Photo courtoisement mise à disposition par Joël H. Prise à Lyon.

Cette agence de voyages est située 68 avenue du Maréchal de Saxe, 3ème arrondissement. 


 

 

 

Michel et Christine est un de ces textes énigmatiques pour lesquels on a l'impression qu'ils se sont éclairés au fil du temps, grâce au travail de la critique. Et, pour une fois, moins par l'affrontement des interprétations que par leur collaboration indirecte dans l'approfondissement du sens du texte. René Étiemble (en 1936) est le premier à avoir signalé la référence du titre du poème à celui d'un vaudeville de Scribe : "Michel et Christine". C'est probablement à cette rencontre que fait allusion  Alchimie du verbe : "un titre de vaudeville dressait des épouvantes devant moi". Pierre Brunel a ensuite établi un premier niveau de sens lorsqu'il a mis en évidence (en 1987) l'inspiration parodique du poème : une parodie du genre littéraire de l'idylle. Si bien que Steve Murphy, lorsqu'il croit pouvoir déceler dans ce même poème (en 2004) une "parodie de l'idylle verlainienne", telle qu'elle se manifeste dans Malines, ne contredit pas la thèse de Brunel mais la précise et la confirme. Cependant, Yves Reboul a bien montré (en 1990) que le sens du poème ne peut pas être réduit à cette intention parodique. Comme l'avait senti Isabelle Rimbaud, le poème recèle aussi une portée politique ("J'aurais voulu, écrit la sœur du poète dans une lettre, que l'on supprimât les trois morceaux intitulés : Le Forgeron, Michel et Christine, Paris se repeuple, qui semblent exprimer des idées révolutionnaires"). Ainsi compris, Michel et Christine apparaît comme une rêverie révolutionnaire où les noms joints d'un couple de vaudeville symbolisent l'avènement du "nouvel amour" sur les décombres du vieux monde renversé par l'action des "nouveaux barbares". Au dénouement de la fable, cette rêverie se brise. C'est que le poète vient de s'aviser que le mot "christ" jette sa malédiction sur le prénom de "Christine", comme les prescriptions morales du christianisme sur la libre satisfaction du désir. Interprétation à son tour confirmée par Steve Murphy lorsqu'il découvre (en 2004) que le livret de l'opéra de Scribe utilise l'abréviation "Christ." pour Christine, artifice typographique qui a bien pu faire rêver Rimbaud s'il l'a rencontré dans ses lectures, ce qui est fort possible (on connaît l'intérêt de Verlaine et Rimbaud pour les "refrains niais" de ces "opéras vieux" en 1872).

 

Bibliographie :

 

propos de Michel et Christine", par René Étiemble et Yassu Gauclère, dans les Cahiers du Sud, pages 927-931, décembre 1936. Repris dans Hygiène des lettres, t. IV, Poètes ou faiseurs ?, Gallimard 1966.

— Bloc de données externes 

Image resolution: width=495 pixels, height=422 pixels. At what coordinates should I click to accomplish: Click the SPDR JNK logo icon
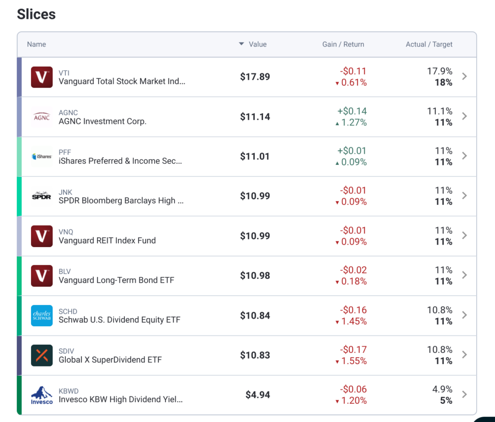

"La Fin de l'idylle", par Pierre Brunel, dans Revue d'histoire littéraire de la France, pages 200-212, mars-avril 1987 n°2.

"Lecture de Michel et Christine", par Yves Reboul, dans Parade Sauvage, Colloque n°2, Rimbaud "à la loupe", pages 52-59, 1990.

"Michel et Christine", par Bernard Meyer, dans Rimbaud vivant, n°38, pages 4-32, juillet 1999.

"Détours et détournements : Rimbaud et le parodique", par Steve Murphy, dans Parade sauvage, Colloque N°4, 13-15 septembre 2002, pages 77-126, 2004. Les pages 98-101 analysent le rapport de Michel et Christine avec Malines, poème des Romances sans paroles de Verlaine.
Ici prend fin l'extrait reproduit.